How Galactus Devoured Actor Ralph Ineson

The moment Ralph Ineson’s towering stature enters into frame and his God-like voice is heard, the moviegoing audience knows they’re in particularly good hands.
Thus, The Fantastic Four: First Steps director Matt Shakman knew full well the type of gravitas he’d be receiving when he offered Ineson the role of Galactus, the planet-devouring demigod and recurring foe of Marvel’s first family. In the first hour of what is now the definitive live-action adaptation of The Fantastic Four, Reed Richards (Pedro Pascal), Sue Storm (Vanessa Kirby), Johnny Storm (Joseph Quinn) and Ben Grimm (Ebon Moss-Bachrach) return home from an unsuccessful parley with the cosmic entity, and they are visibly shaken by the threat they just encountered, something Ineson’s performance conveyed with ease.
The Fantastic Four is not Ineson’s first foray into the cosmic side of the Marvel Cinematic Universe. In 2014, he played a nameless Ravager pilot in James Gunn’s Guardians of the Galaxy, but that year happened to be career-altering regardless of his minuscule MCU role. By the time Guardians hit theaters in August, he had already wrapped a folk horror movie known as The Witch for a then-unknown writer-director named Robert Eggers. The first-time filmmaker provided Ineson with an all-too-rare lead role opposite newcomer Anya Taylor-Joy, and since The Witch’s 2015 Sundance premiere and 2016 theatrical release, his profile has increased dramatically.

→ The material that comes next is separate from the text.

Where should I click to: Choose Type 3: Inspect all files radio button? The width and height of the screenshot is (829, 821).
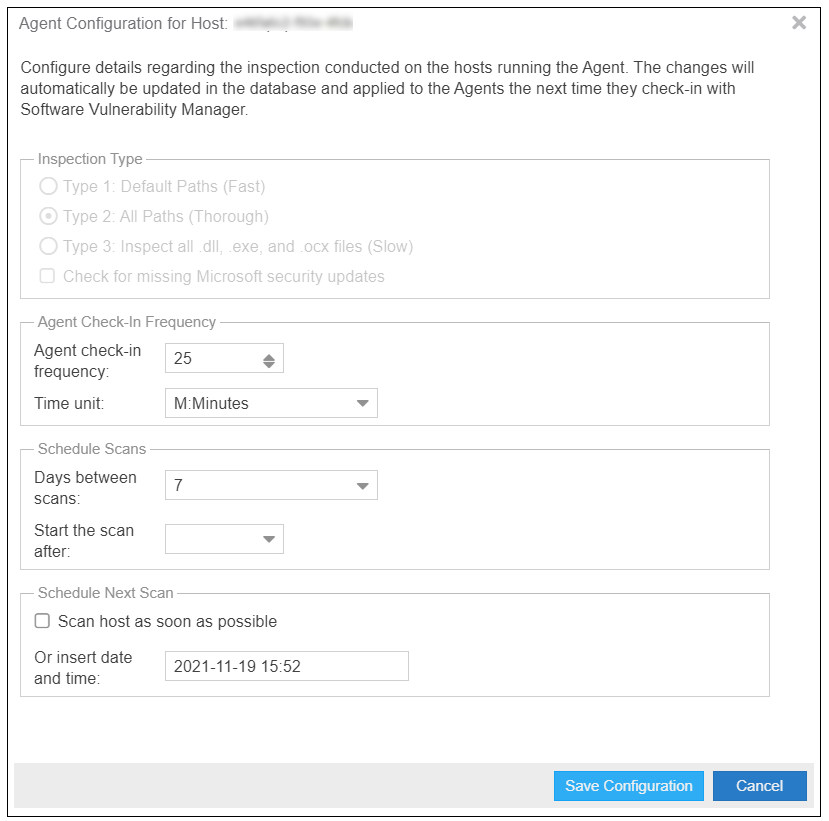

Ineson and Eggers have re-teamed twice more for The Northman (2021) and Nosferatu (2024), and they’re currently “talking” about a potential fourth go-round on the upcoming Werwulf. The English actor considers their initial collaboration to be the turning point in his filmography, opening the door to the likes of Steven Spielberg (Ready Player One), the Coen brothers (The Ballad of Buster Scruggs) and David Lowery (The Green Knight). It also allowed him to eventually level up from an anonymous Guardians character to his notorious Fantastic Four villain.
“‘[Rob Eggers] gave me this amazing part in an amazing film with other incredible actors, and that changed everything for me,” Ineson tells The Hollywood Reporter in support of The Fantastic Four’s July 25 theatrical release. “ [The Witch] gave me a lot of confidence in myself that I did actually have the chops to be able to play a character with a proper arc and some nuance. That led to more work with Rob and also Steven Spielberg, the Coen brothers and all sorts of amazing filmmakers. So the last ten years have been incredible, really.”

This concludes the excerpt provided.